Dulcie nodded and left. Magdalene shooed the other women into their chambers, snuffed all the lights but the torchette over the front door, and hurried to her own room where she took a fair-sized piece of parchment from her drawer. At the top of the sheet she wrote.

“From Magdalene la Batarde of the Old Priory Guesthouse to Lord William of Ypres. It is after Matins on the tenth day following Easter Sunday. If you are well, I am well also, but all is not well in the priory of St. Mary Overy.” She followed the warning with as succinct a description of the murder as possible—William would not be much interested in that or in the theft of church plate—and then moved on to the need for a purification of the church before it could be reconsecrated.

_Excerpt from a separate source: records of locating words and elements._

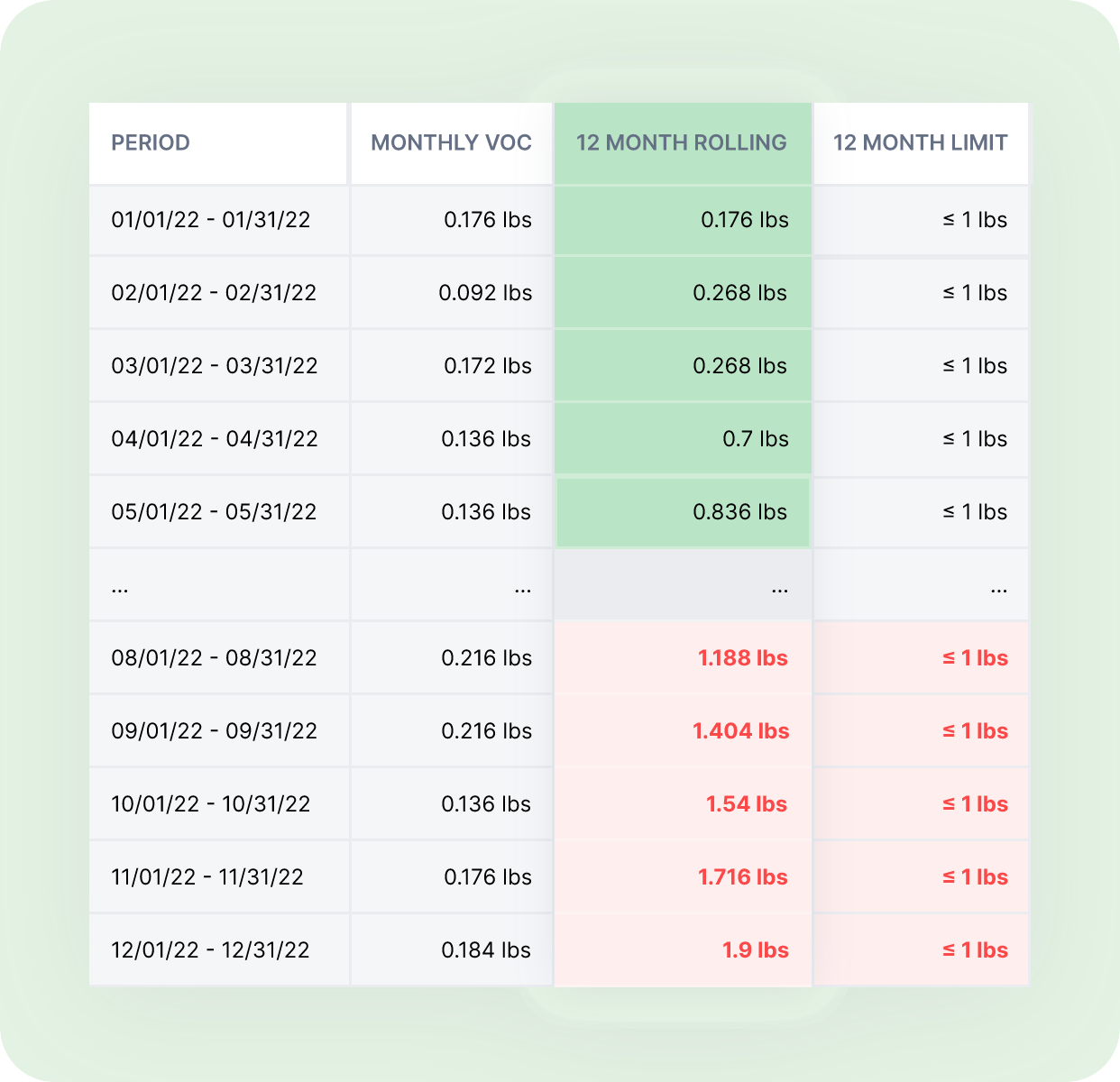Select the 11/01/22 - 11/31/22 period cell

point(207,877)
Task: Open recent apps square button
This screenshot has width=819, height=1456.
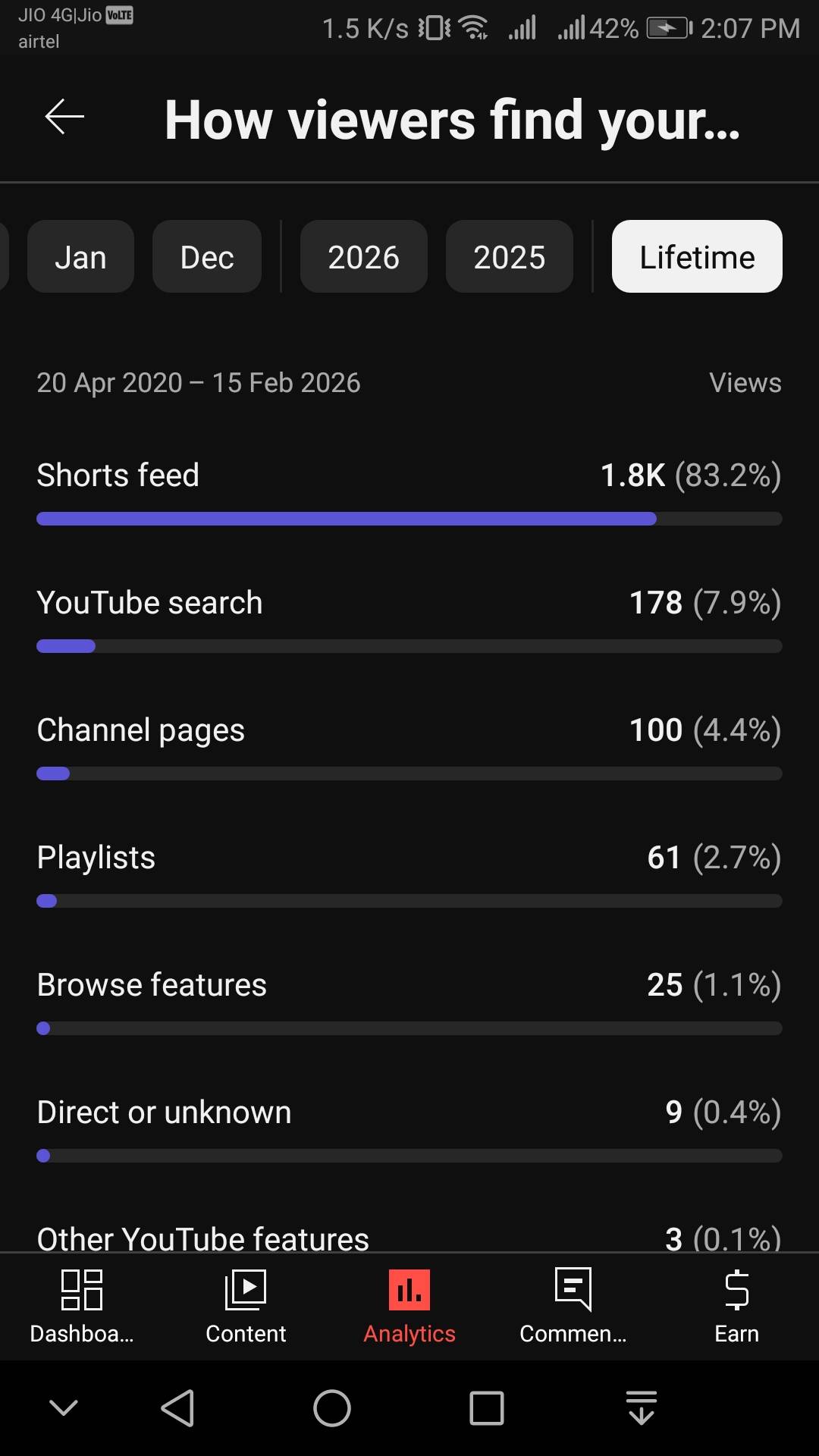Action: [487, 1408]
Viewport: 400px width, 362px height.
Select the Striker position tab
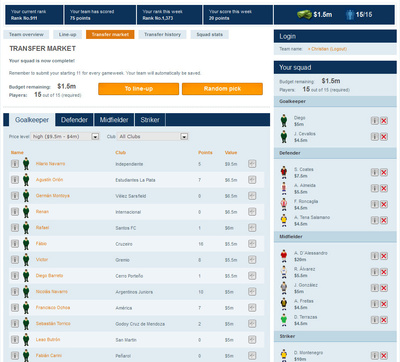coord(150,120)
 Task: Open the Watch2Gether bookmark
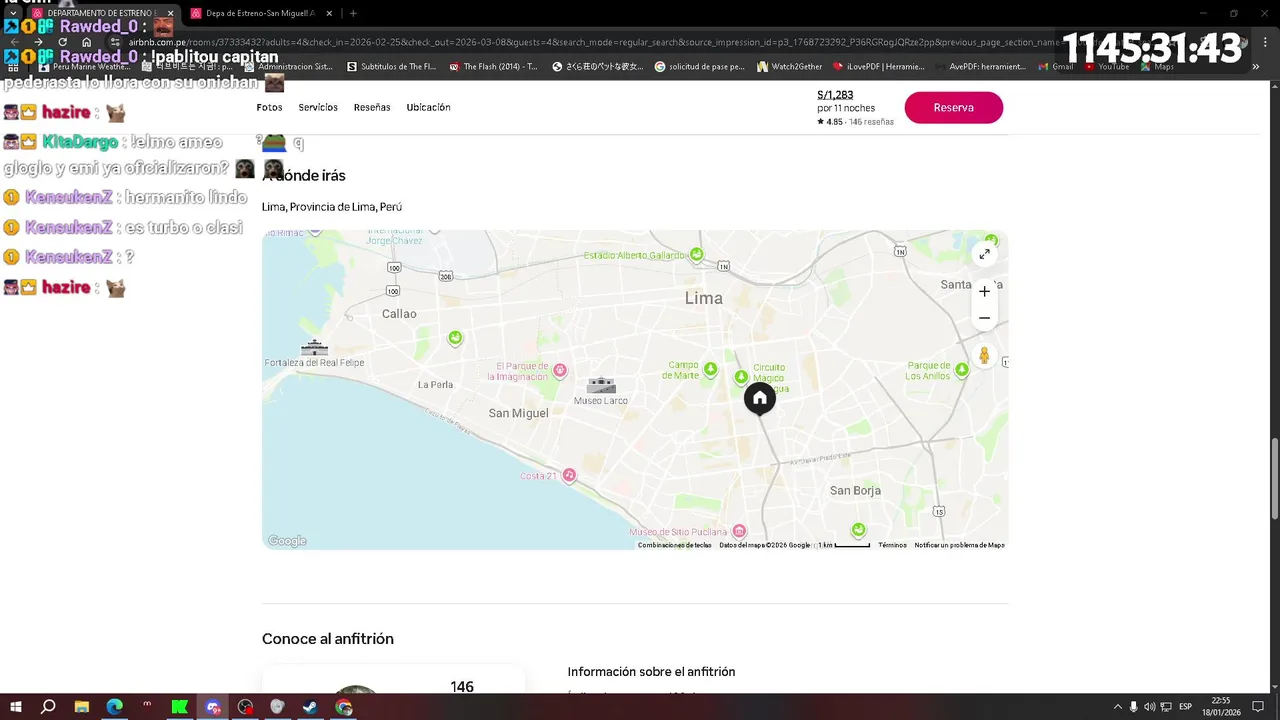(x=789, y=67)
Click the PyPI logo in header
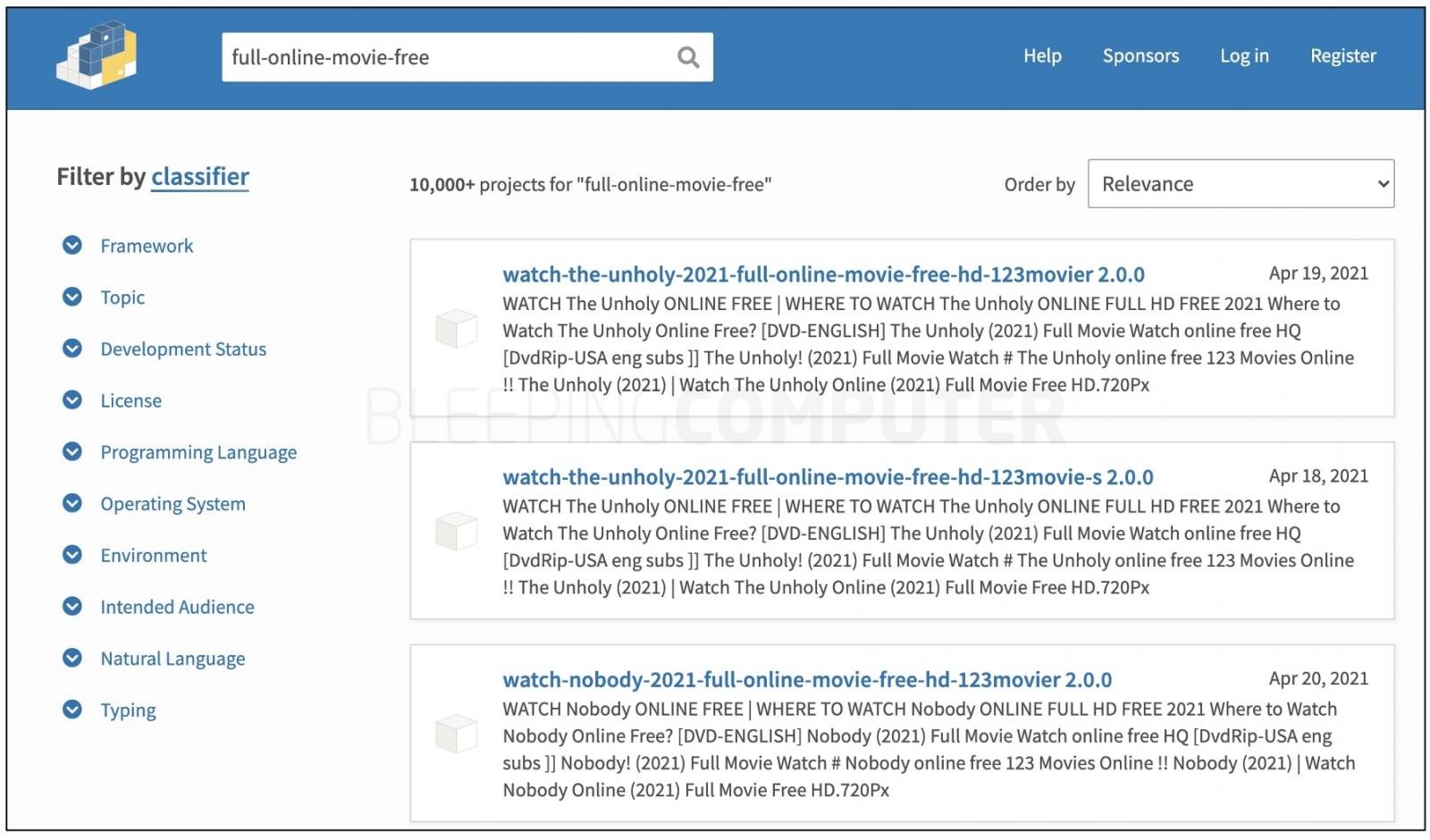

“Because Baldassare had been found on the porch,” she wrote, “it has been assumed that he never entered the church, and I do not believe the monks ever searched there for the pouch. Also, they did not know until Sir Bellamy recognized the dead man that he was a papal messenger, and did not know they should look for a pouch. However, Baldassare did leave this house when the bells rang for the Compline service. If he entered the church quietly and slipped back into the darkness of the nave, he could have hidden the pouch during the service and no one the wiser.”

[page]She sat for a moment staring at the parchment. Perhaps she should not concentrate solely on the pouch. She frowned, passed the feather of the quill she was using between her lips, dipped it again, and then added, “I do not know whether you are interested in this murder or whether it would be worth your while to watch or join the cleansing of St. Mary Overy, but I felt you should know what was happening so you could decide for yourself out of knowledge rather than let matters slide, out of ignorance.”

All the while she had been writing, she had had an ear cocked for the sound of Bell returning. Breathing a short prayer of thanksgiving because he had not, she folded and sealed her parchment. Her seal was unique; she used a small, very ancient brooch William had given her, engraved in low relief with a naked woman reclining on an odd-looking bed.

Letter complete, she snuffed her candles and stepped out of her chamber, barely opening the door and closing it softly behind her. She could only hope that Bell would not come back before she did. If he saw the house all dark, he would likely lock the door and she would be locked out. Magdalene sighed. It would not be the first time in her life that she slept in a stable loft.

That last sacrifice was not necessary, however. When Dulcie returned, the door was still open and the older woman slipped quietly inside after giving Magdalene the key to the front gate. At the stable, Magdalene gave her letter to Tom the Watchman, walked him back to the gate, and bade him deliver the missive to William of Ypres’s lodging in the Tower of London. She also gave Tom a silver penny, which made his eyes widen.

“The quicker Lord William has this message, the better,” Magdalene said. “You know his colors?” The man nodded; he had delivered messages to William of Ypres before. “Be sure the letter goes into the hands of a man wearing William’s colors and that you tell him quietly his master needs to know what is therein before this morning’s Prime. You need not come back to say he has the letter. I expect to see Lord William himself or one of his men soon after Prime.”





Chapter Eighteen



27 April 1139





St. Mary Overy Church



It was William himself who came, striding through the main door into the church as if it were another of his own keeps. He was dressed in mail, his spurs making a soft metallic scraping against the stone floor. Magdalene, attracted by the sound, gave him one glance and then turned angrily away. To Sabina, who was kneeling about midway down the chancel near the wall opposite to that on which the St. Christopher high relief was carved, she said, “Can you feel the edge of the lowest course of the stonework? Just wash along it down to the nave. I will then ask the prior whether he wants us to continue down the nave or do the other side of the chancel.”